The 59th Biennale signals an “epochal shift in attitudes”, said Laura Cumming in The Observer. For one thing, the normally conspicuous Russians have stayed away: the country’s pavilion lies empty, and the oligarchs’ super-yachts are nowhere to be seen. More significantly, it represents the first time that women artists have outnumbered men at the event: in the main show, just 21 of the 213 exhibiting artists are male, while the best of the national pavilions are all designed by women. A “wildfire hit” is France’s Zineb Sedira, whose show – a mixture of film and “walk-in” stage sets based on memories of her childhood as the daughter of Algerian immigrants – is “a living enchantment”. Malgorzata Mirga-Tas covers Poland’s pavilion with a “colossal frieze” made entirely in appliqué, while Simone Leigh has transformed the neoclassical American pavilion into “a traditional west African building” full of large sculptures – the best of them, such as a “monumental” bellshaped figure, “stonewall the viewer with their sheer material force”.

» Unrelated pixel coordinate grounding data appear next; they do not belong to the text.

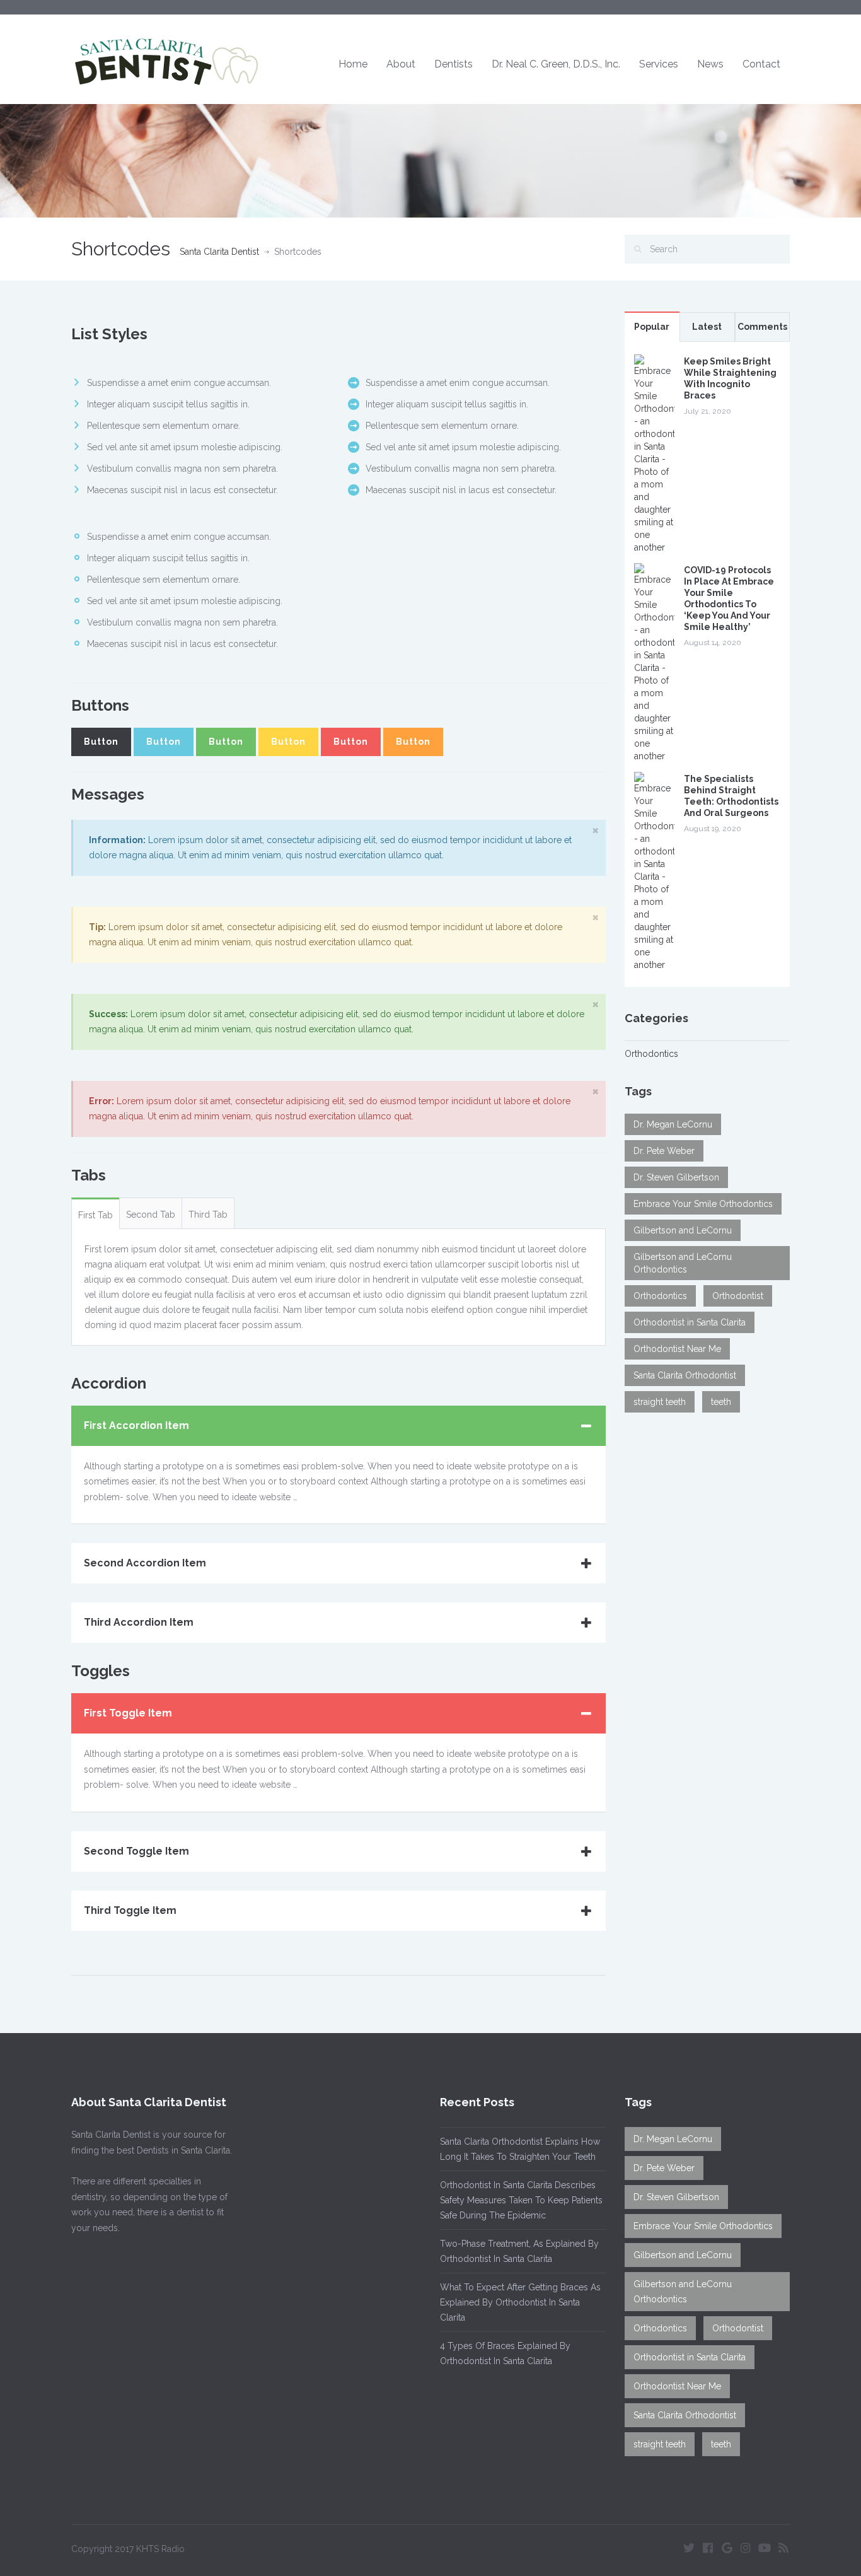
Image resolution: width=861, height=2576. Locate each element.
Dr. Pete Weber (664, 1151)
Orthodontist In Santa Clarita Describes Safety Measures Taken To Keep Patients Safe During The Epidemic (521, 2200)
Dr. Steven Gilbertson (676, 1177)
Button (101, 742)
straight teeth (659, 1402)
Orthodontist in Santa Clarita (689, 1322)
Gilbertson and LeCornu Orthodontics (682, 1263)
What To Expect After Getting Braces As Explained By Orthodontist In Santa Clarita (520, 2302)
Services (658, 64)
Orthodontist (737, 1296)
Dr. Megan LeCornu (672, 1124)
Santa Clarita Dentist (219, 252)
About (400, 64)
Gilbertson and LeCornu (682, 1230)
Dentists (453, 64)
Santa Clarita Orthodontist (684, 1375)
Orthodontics (651, 1054)
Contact (761, 64)
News (710, 64)
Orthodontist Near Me (677, 1349)
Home (352, 64)
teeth (721, 1402)
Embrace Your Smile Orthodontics (703, 1204)
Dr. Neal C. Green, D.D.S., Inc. (556, 64)
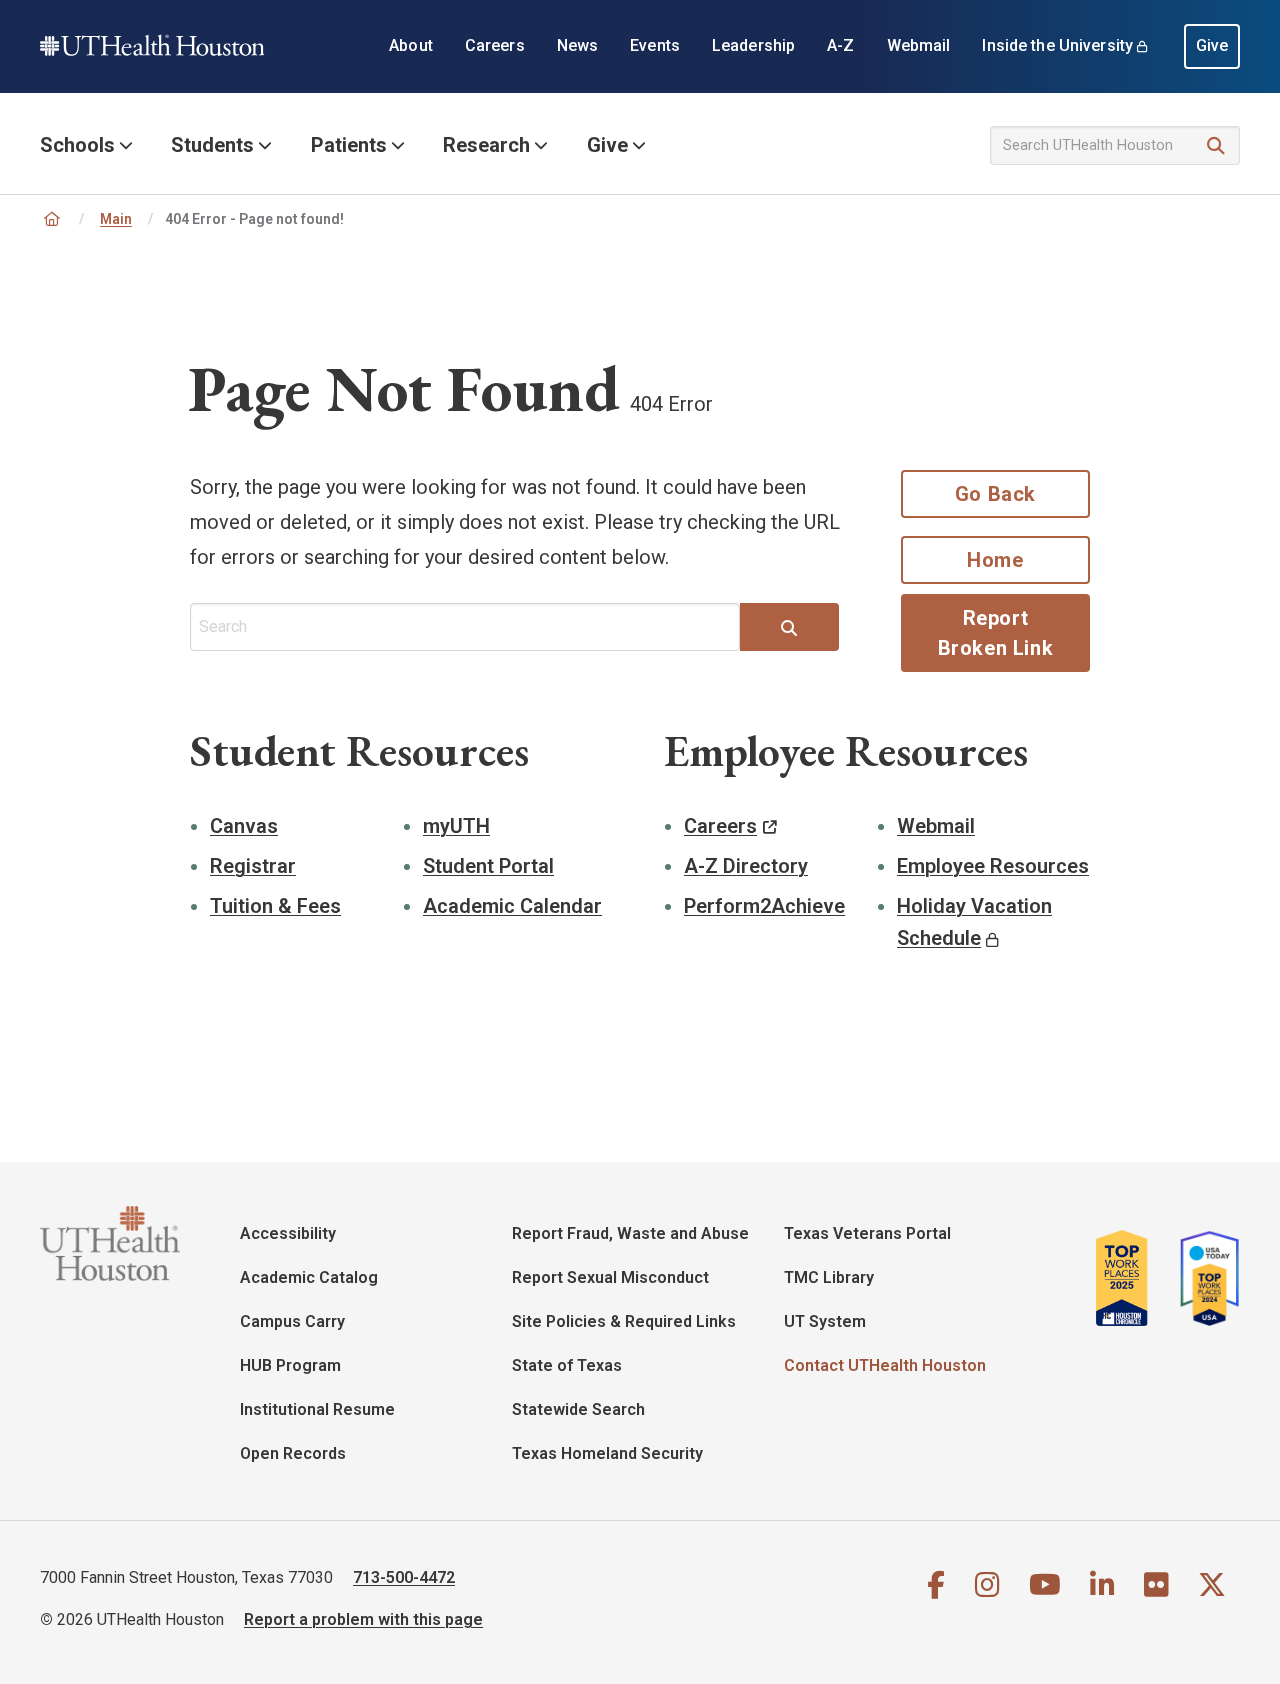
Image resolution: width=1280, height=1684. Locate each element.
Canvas (244, 826)
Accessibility (288, 1233)
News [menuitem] (578, 45)
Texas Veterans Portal (867, 1233)
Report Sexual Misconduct (610, 1277)
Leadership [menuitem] (753, 45)
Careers (720, 826)
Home (995, 560)
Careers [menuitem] (495, 45)
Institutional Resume (317, 1409)
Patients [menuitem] (349, 145)
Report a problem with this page (363, 1619)
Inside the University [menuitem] (1057, 45)
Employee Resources (993, 866)
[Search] (1216, 146)
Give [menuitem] (1212, 45)
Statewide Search (578, 1409)
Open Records (293, 1453)
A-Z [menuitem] (840, 45)
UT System (825, 1321)
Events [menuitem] (655, 45)
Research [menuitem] (486, 145)
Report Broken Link (996, 633)
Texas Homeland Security (607, 1453)
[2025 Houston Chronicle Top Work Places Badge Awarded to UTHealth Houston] (1130, 1278)
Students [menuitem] (212, 145)
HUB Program (290, 1365)
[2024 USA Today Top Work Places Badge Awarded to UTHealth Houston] (1204, 1278)
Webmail (936, 826)
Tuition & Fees (275, 906)
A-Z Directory (746, 866)
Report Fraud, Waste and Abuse (630, 1233)
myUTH (456, 826)
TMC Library (829, 1277)
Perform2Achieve (764, 906)
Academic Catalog (309, 1277)
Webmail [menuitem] (919, 45)
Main (116, 219)
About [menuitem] (411, 45)
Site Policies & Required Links (624, 1321)
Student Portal (488, 866)
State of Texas (567, 1365)
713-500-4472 (404, 1577)
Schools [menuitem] (77, 145)
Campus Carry (292, 1321)
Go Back (995, 494)
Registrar (253, 866)
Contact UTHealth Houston (885, 1365)
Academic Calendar (512, 906)
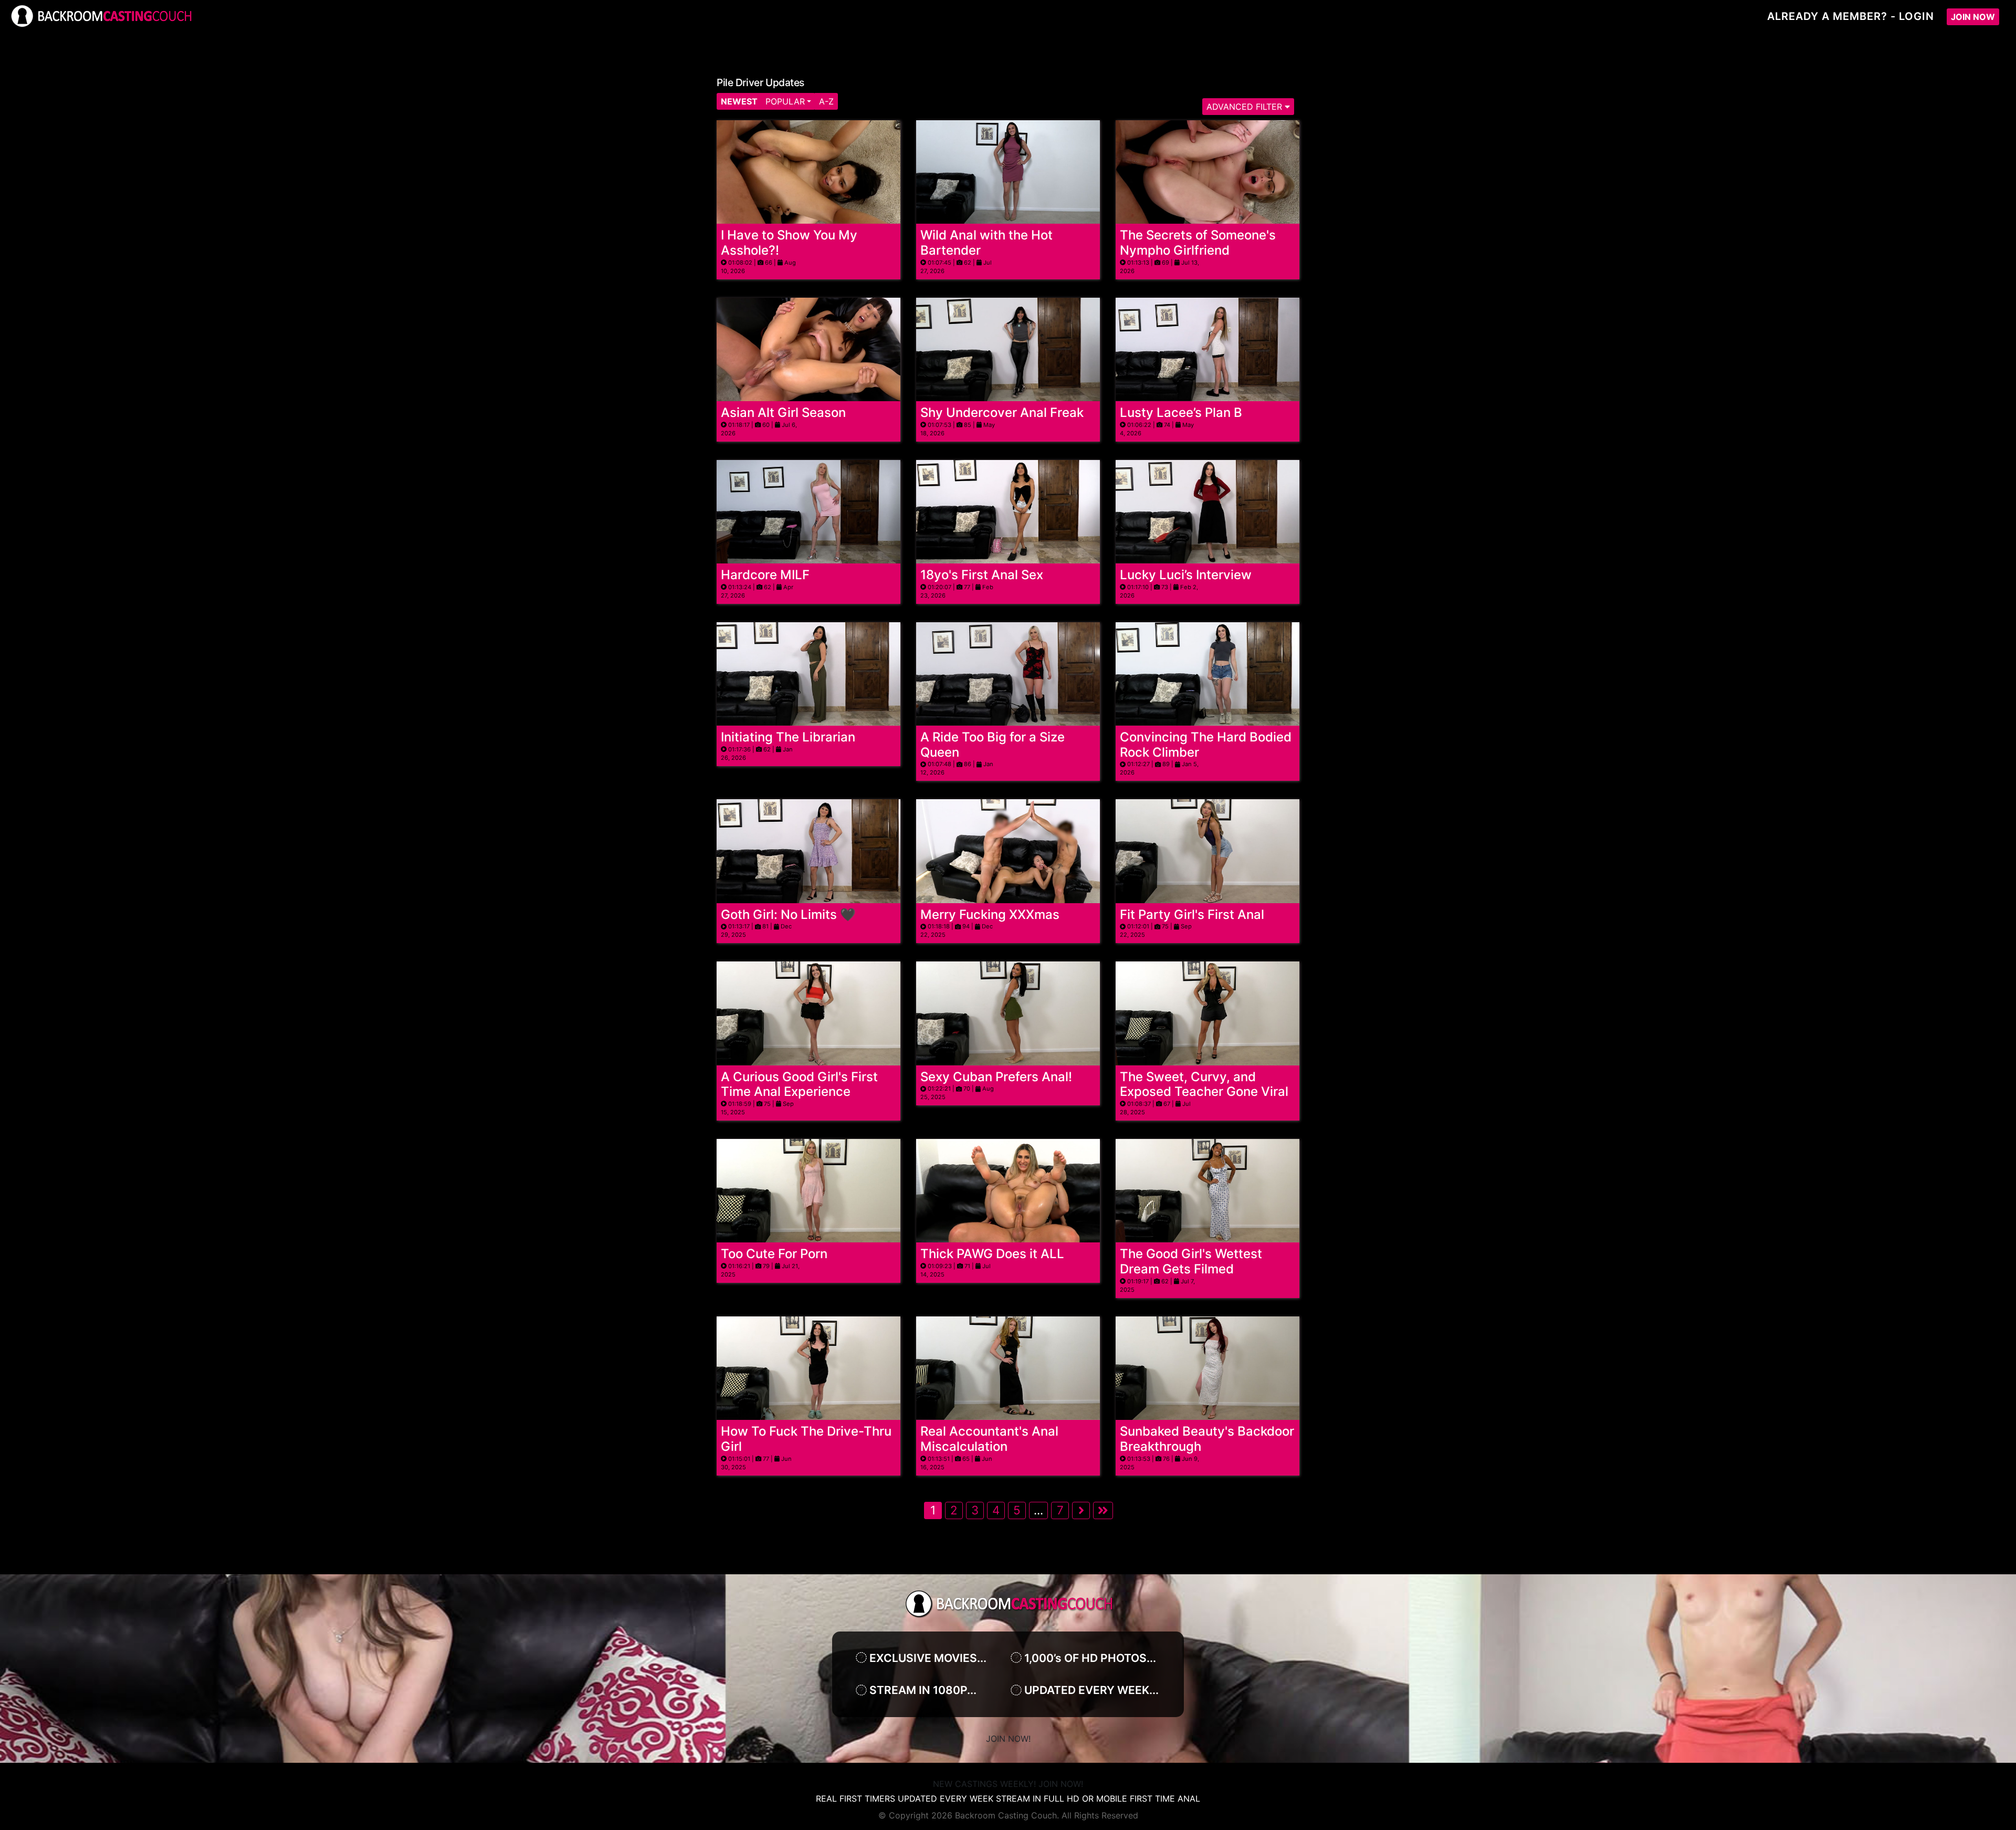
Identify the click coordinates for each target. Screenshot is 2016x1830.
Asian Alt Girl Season (783, 412)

Boyce’s British pavilion is a real highlight, said Jackie Wullschläger in the FT. She has filled the UK space with “films of black women singing jazz, folk music and blues-infused a cappella” in an installation that champions values of “collaboration and play”. It’s the most “joyful, vibrant” British effort this century, and a deserving winner. The main exhibition,
The Milk of Dreams, is less impressive: by choosing almost exclusively women, the curators have “paid a severe price in terms of quality”. Nevertheless, there are some marvellous moments in the show. A room of Paula Rego paintings and sculptures is simply “magnificent”: her triptych Oratorio, depicting “abandoned babies and traumatised mothers”, is a truly “shocking” work that exposes the academic stiffness of much else here. A “few excellent male painters manage to scrape through”: the most “unforgettable” pieces here are from Noah Davis, one of the leading American painters of his generation before his death at the age of 32 in 2015. Full of “black figures in eerie settings”, his canvases are mournful and “ethereal”. Ultimately, though, this is a “fun” Biennale which has “galvanised” its artists to reach new heights.